▶ _Activity_: Go through the following data and transcribe exactly the stretch of lines from the one holding "Given: Focus the 部署名 text field" to the one holding "The image size is (1212, 980).", both included.

▶ _Record excerpts_:
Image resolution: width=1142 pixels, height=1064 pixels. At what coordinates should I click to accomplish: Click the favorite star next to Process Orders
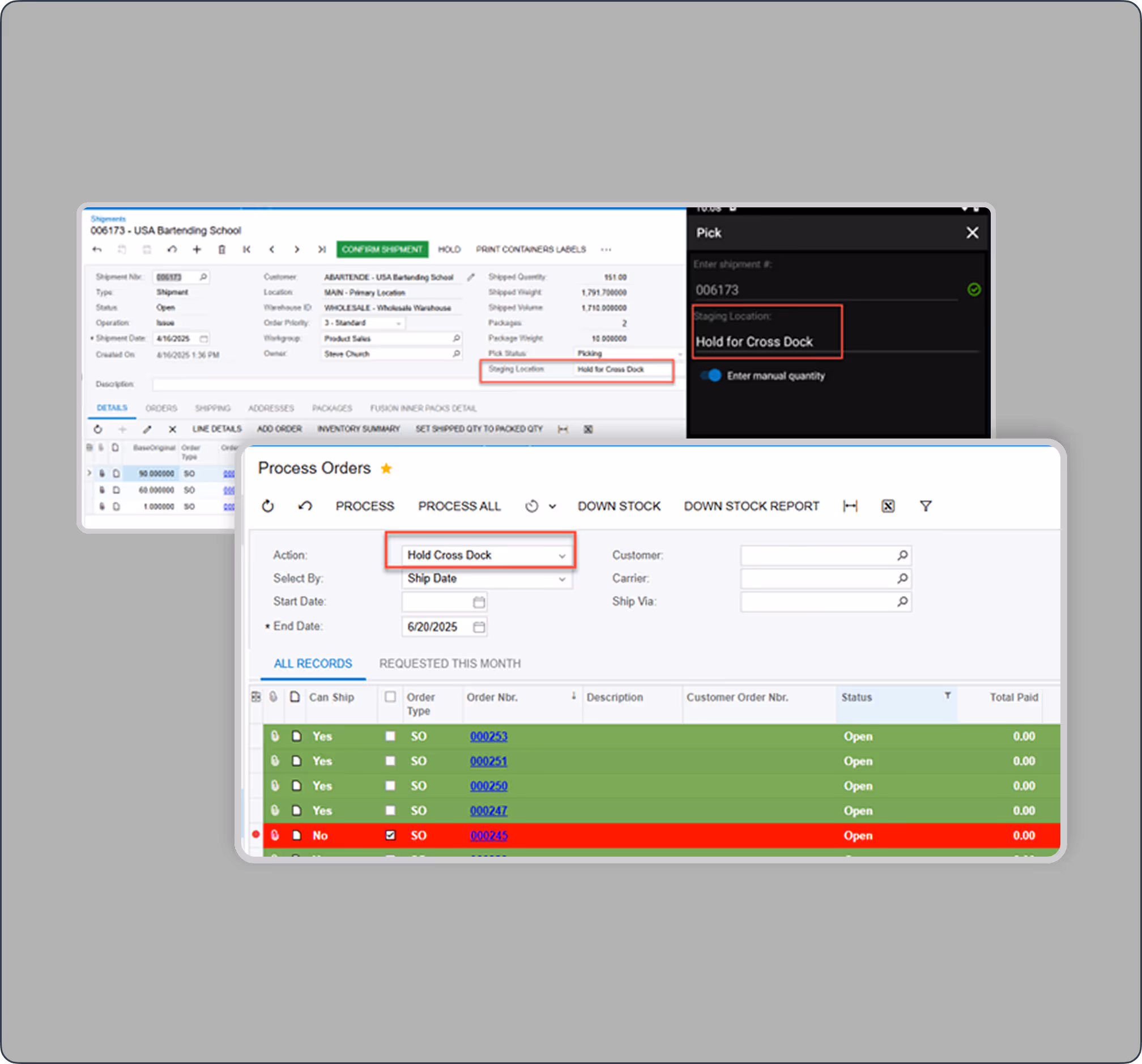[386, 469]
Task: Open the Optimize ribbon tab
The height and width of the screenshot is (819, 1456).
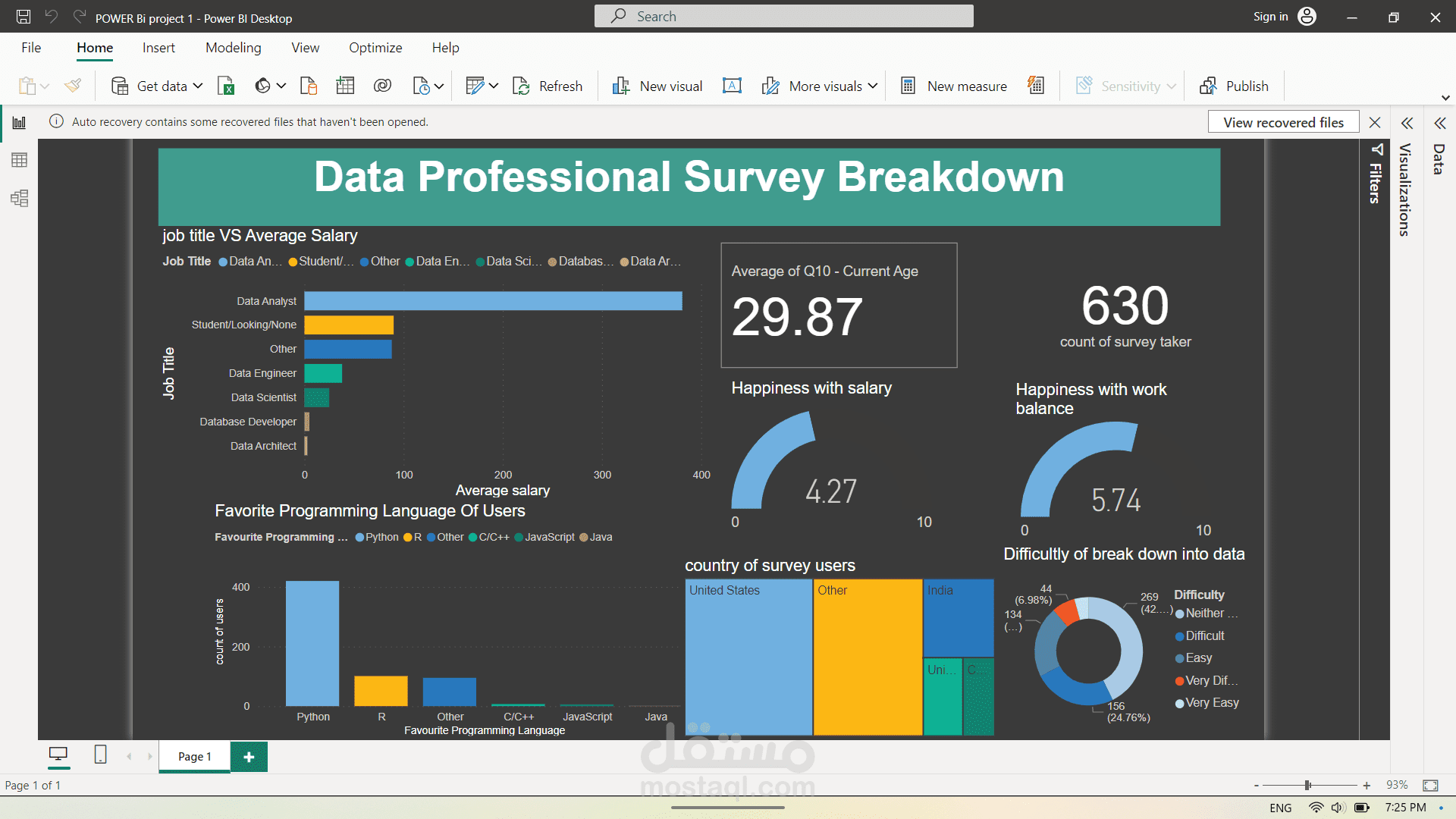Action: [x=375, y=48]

* * *

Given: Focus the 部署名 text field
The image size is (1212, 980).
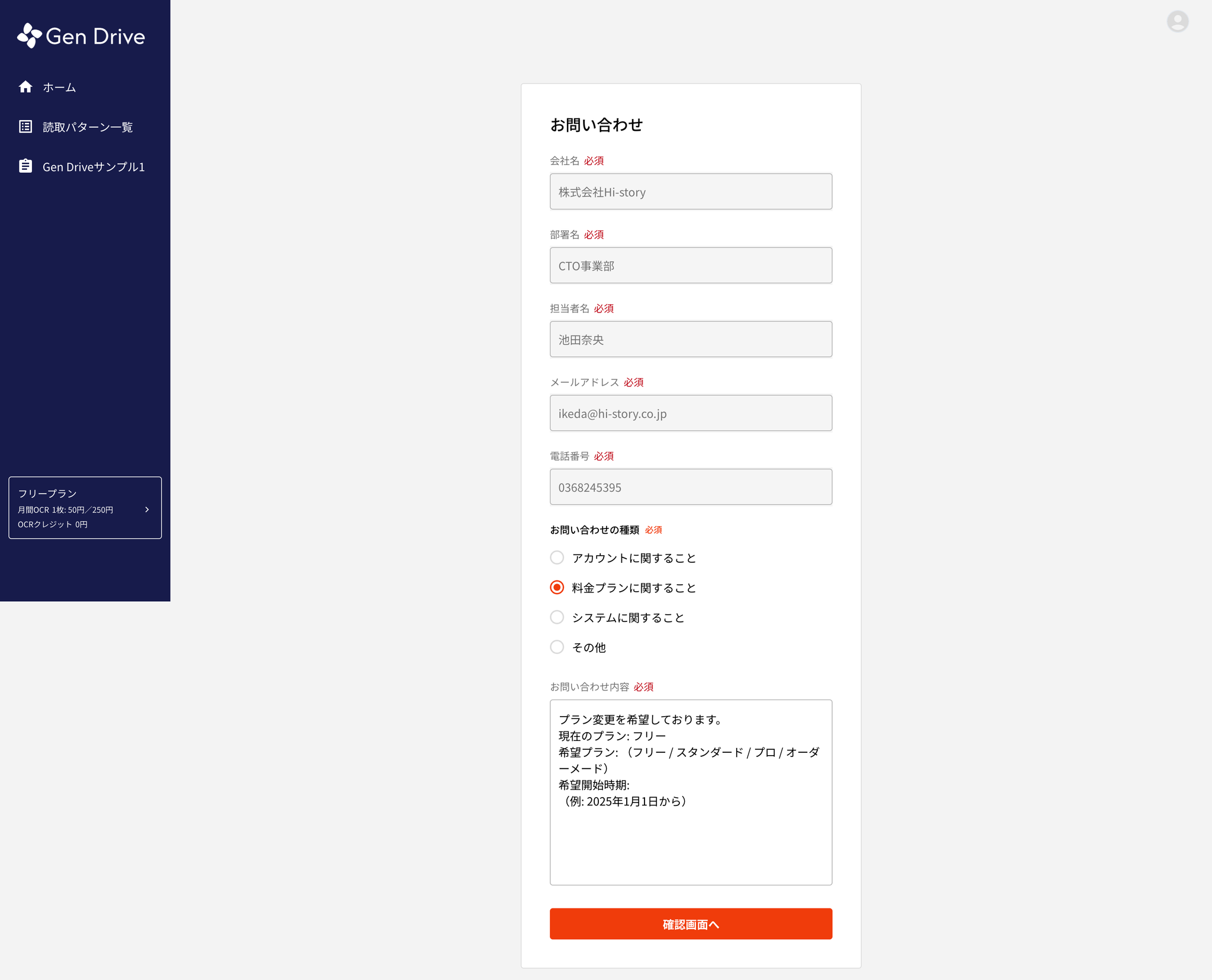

▶ _Response for this exercise_:
Given: Focus the 部署名 text field
The image size is (1212, 980).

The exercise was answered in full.